[Problem to work on]
Restate, word for word, the run of lines that starts at the line containing "This screenshot has height=364, width=447." and ends with the final line of the listing. Leave pictures out.
*** Opening Records for the exercise ***
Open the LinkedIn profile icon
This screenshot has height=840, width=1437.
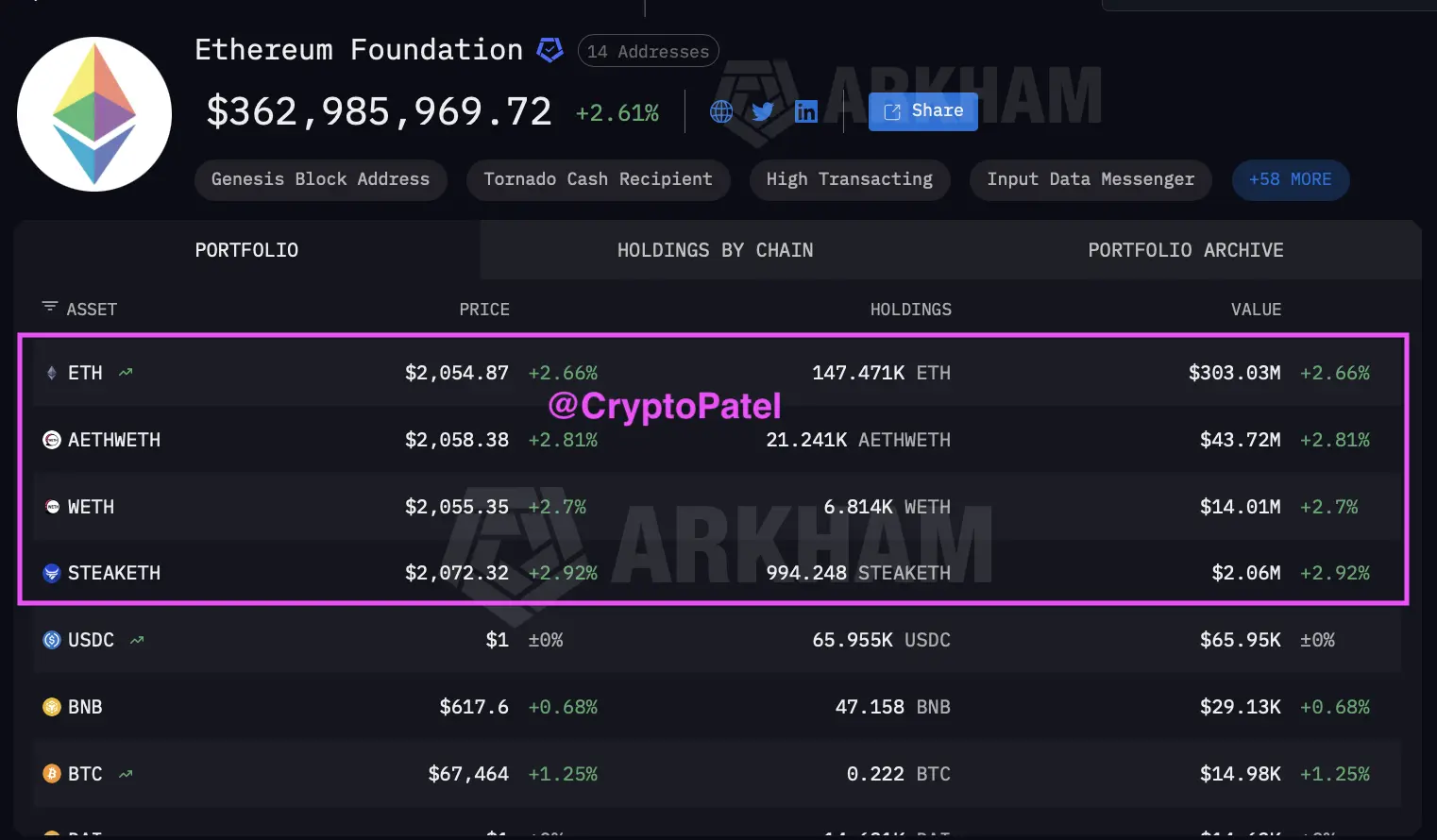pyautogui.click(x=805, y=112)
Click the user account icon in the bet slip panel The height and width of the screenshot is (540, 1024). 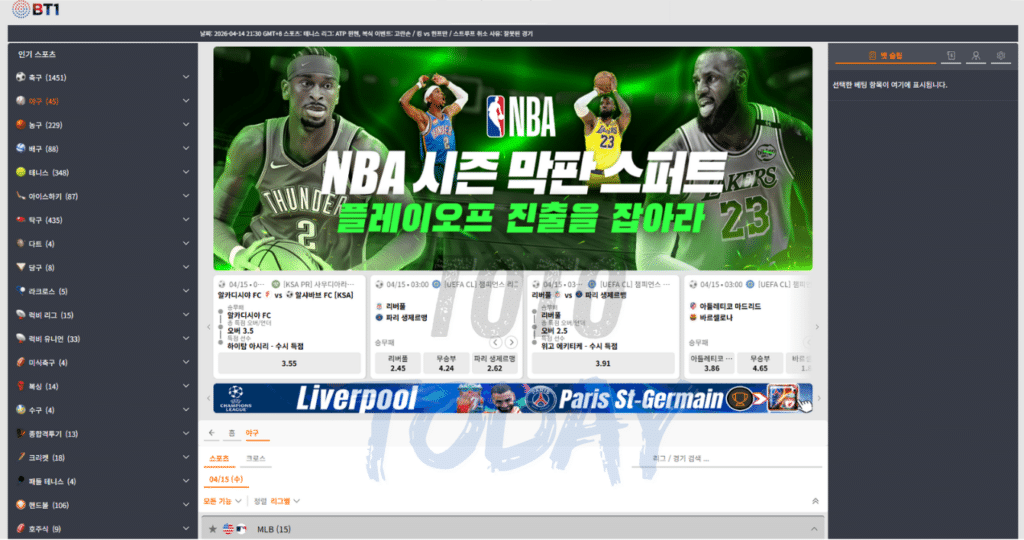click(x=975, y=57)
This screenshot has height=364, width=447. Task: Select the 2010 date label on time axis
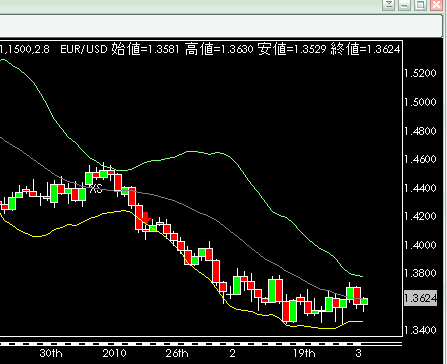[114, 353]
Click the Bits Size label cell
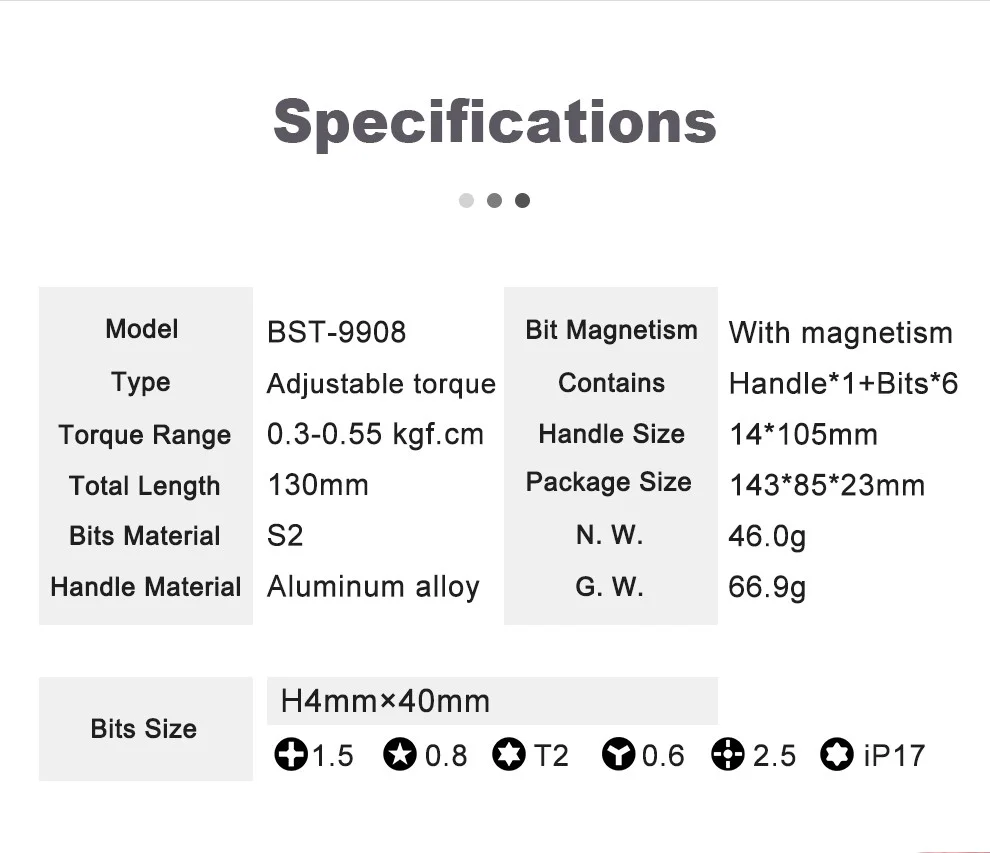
*** Closing Records for the exercise ***
[Result]
This screenshot has height=364, width=447. Task: Select the 2010 date label on time axis
[114, 353]
Click the Bits Size label cell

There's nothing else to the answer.